5 erros comuns em orçamentos de oficinas e como evitá-los

5 erros comuns em orçamentos de oficinas e como evitá-los

Um orçamento de oficina mal feito pode ser o começo de uma grande dor de cabeça. Pequenos deslizes podem gerar confusão, prejuízos financeiros, retrabalho e até a perda daquele cliente fiel que tanto custou conquistar.

Os 5 erros mais comuns (e como fugir deles)
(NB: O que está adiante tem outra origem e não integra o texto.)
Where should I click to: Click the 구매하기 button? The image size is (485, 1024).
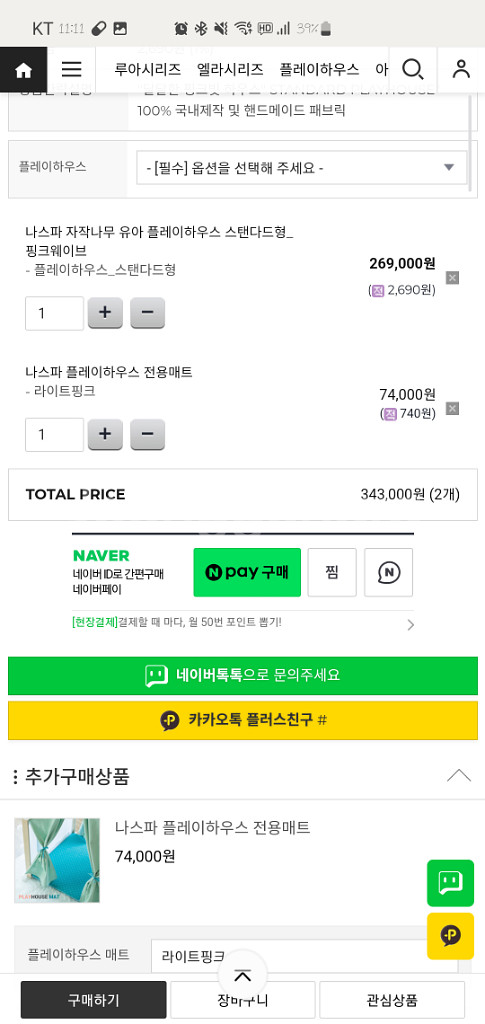[x=93, y=1000]
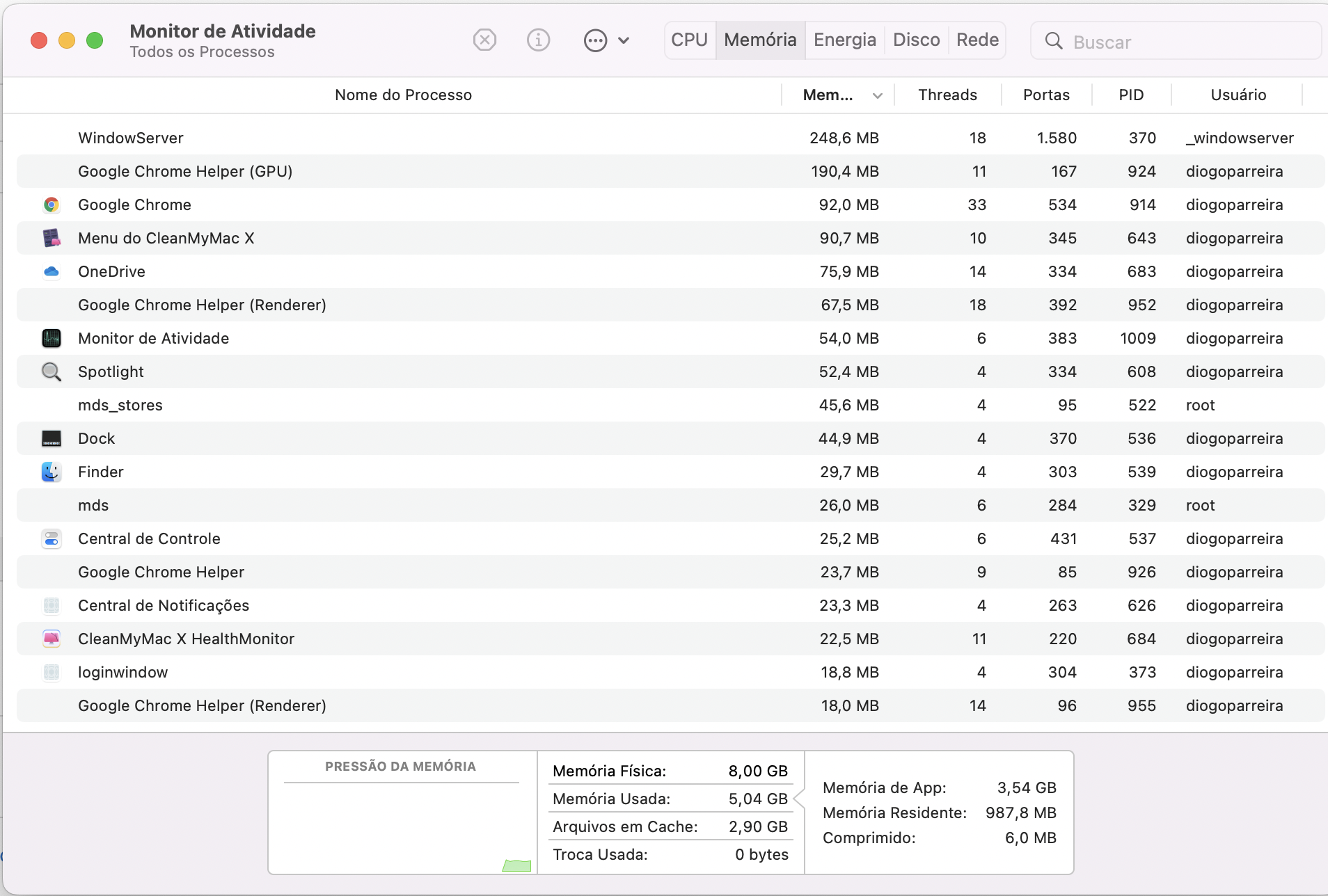Toggle sort order on Mem... column

[x=839, y=95]
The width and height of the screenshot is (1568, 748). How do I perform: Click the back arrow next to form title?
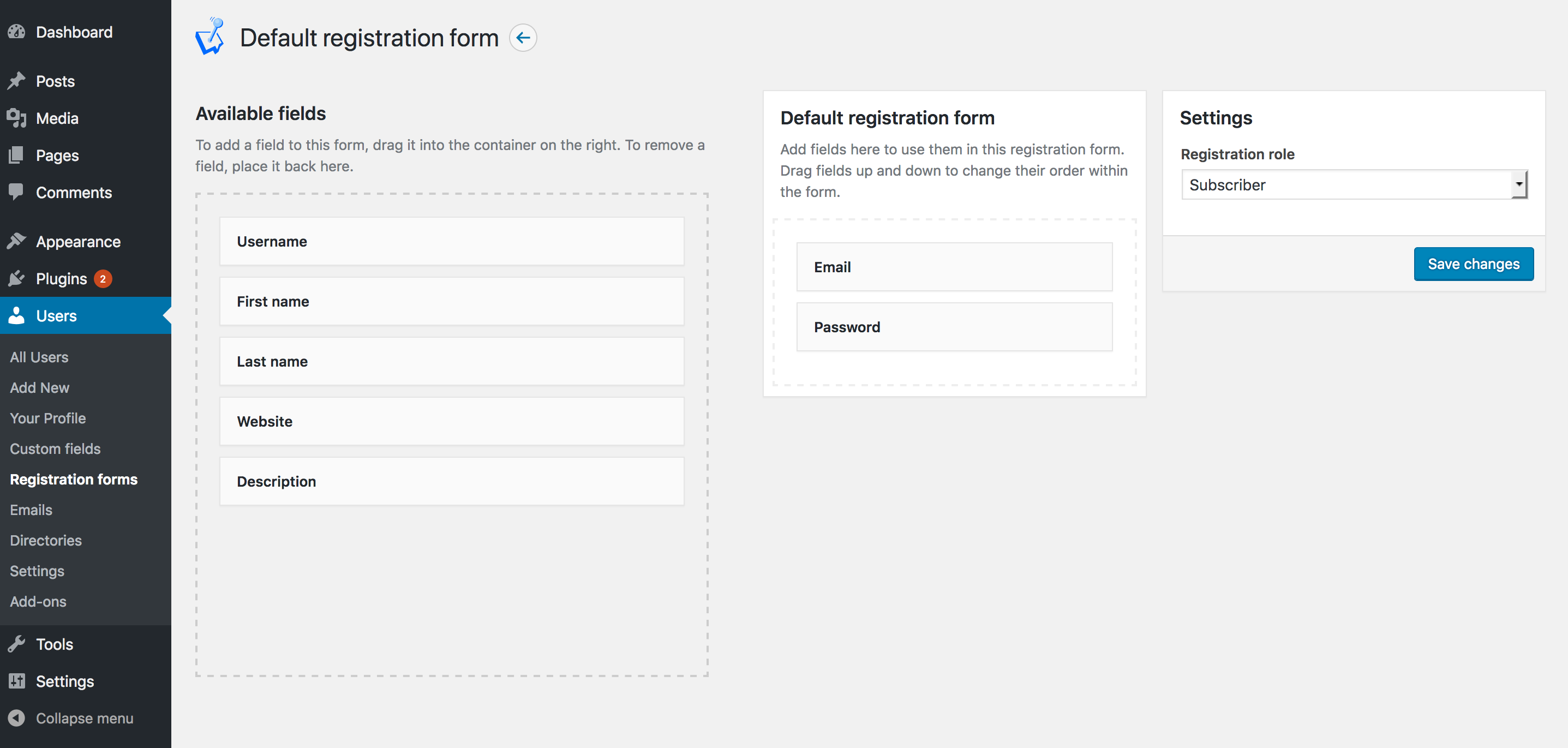click(524, 37)
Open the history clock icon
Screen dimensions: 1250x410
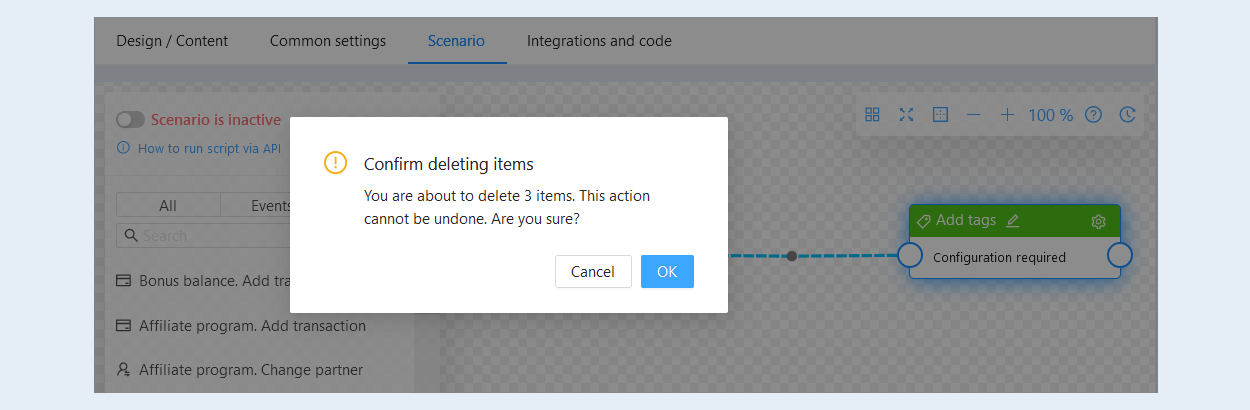pyautogui.click(x=1127, y=115)
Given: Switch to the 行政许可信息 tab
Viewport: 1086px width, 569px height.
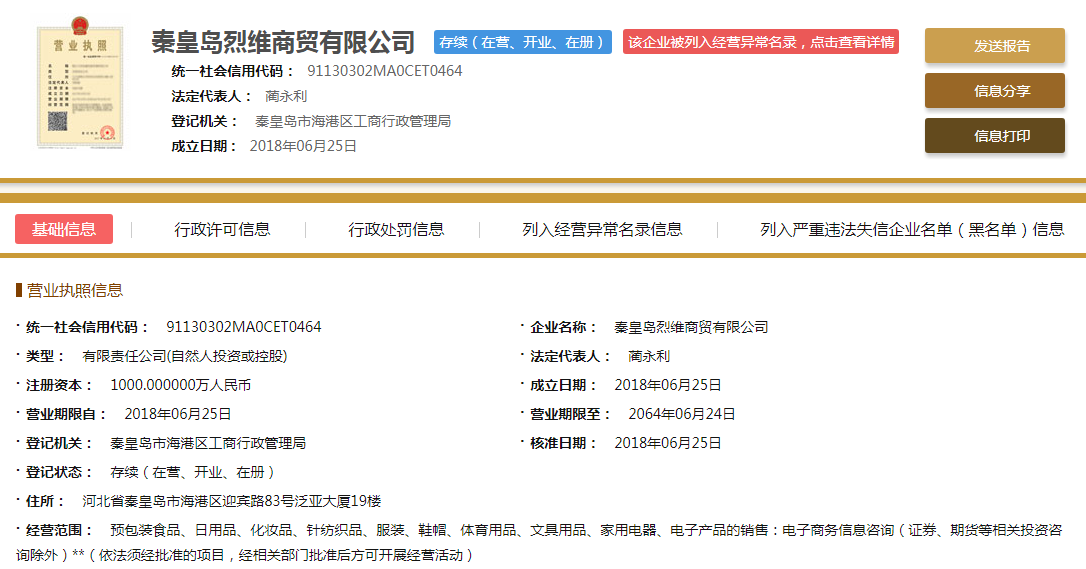Looking at the screenshot, I should tap(222, 229).
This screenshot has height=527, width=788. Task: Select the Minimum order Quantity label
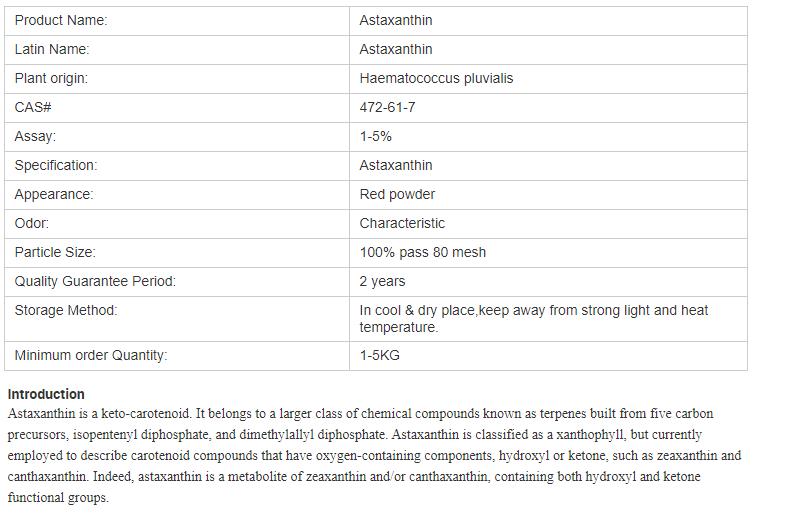[91, 355]
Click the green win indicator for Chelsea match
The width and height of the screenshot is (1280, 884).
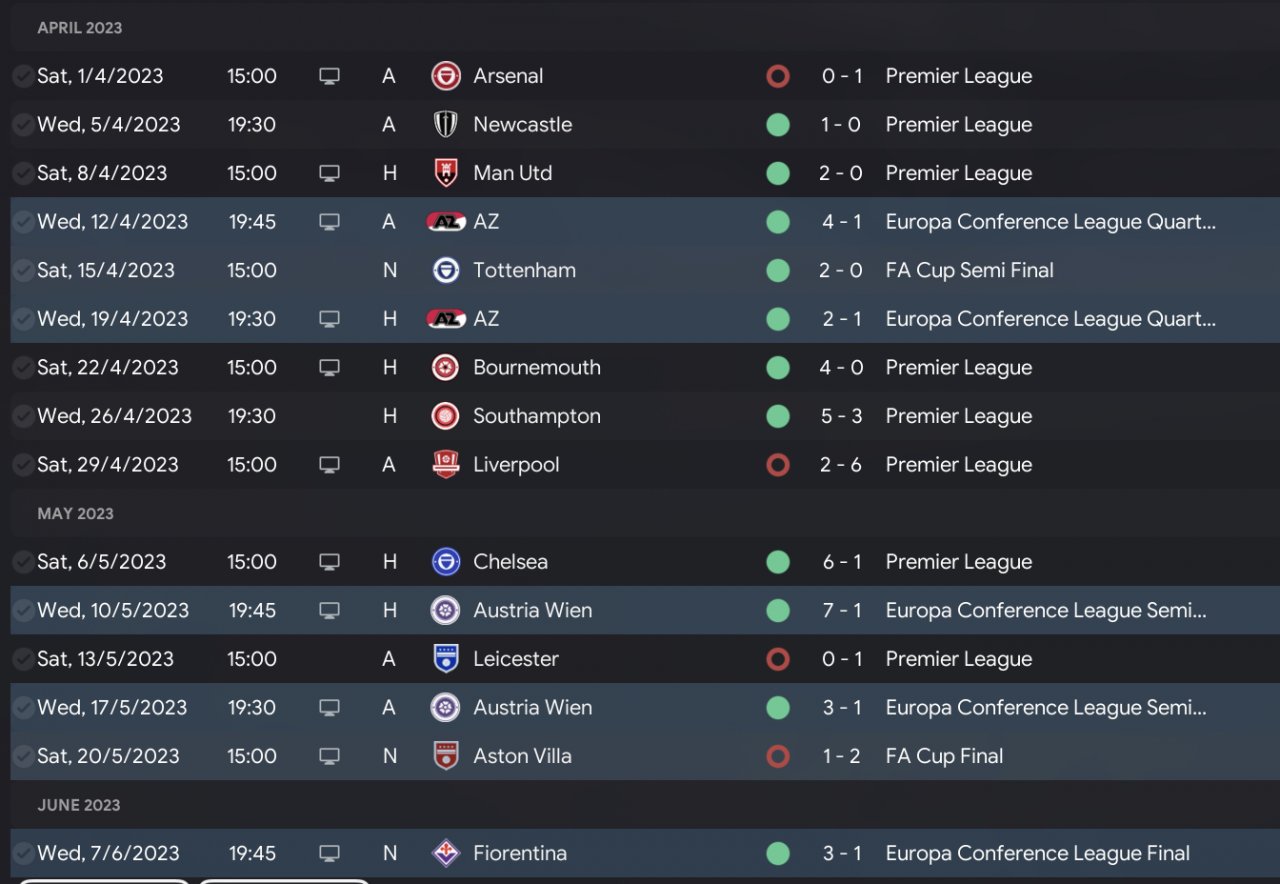(x=777, y=562)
  1. Subestimar custos de peças e mão de obra — Muitos calculam apenas o preço das peças e esquecem gastos como graxas, fluidos, parafusos, além do custo real do tempo do mecânico. Crie um checklist de todos os itens antes de apresentar ao cliente.
  2. Não detalhar os serviços e materiais — Pouca clareza no orçamento abre espaço para dúvidas e discussões. Use modelos padronizados e históricos de orçamentos no sistema.
  3. Ignorar o tempo de execução — A pressa para ganhar o serviço faz muita oficina ignorar imprevistos. Reveja o prazo com base no fluxo do dia e estoque disponível.
  4. Esquecer de incluir impostos, taxas e encargos — ISS, ICMS, taxas administrativas — ignorar esses valores pode transformar um serviço lucrativo em prejuízo.
  5. Manter valores desatualizados — Os preços das peças mudam rápido. Crie o hábito de revisar os preços sempre que uma nova remessa entra no estoque.

Processos, treinamento e tecnologia: juntos, não tem erro

Só a tecnologia não resolve sozinha. De nada adianta ter o melhor sistema se a equipe não sabe conferir as listas e explicar ao cliente o que está incluído. O segredo é unir rotina, treinamento e uma boa plataforma.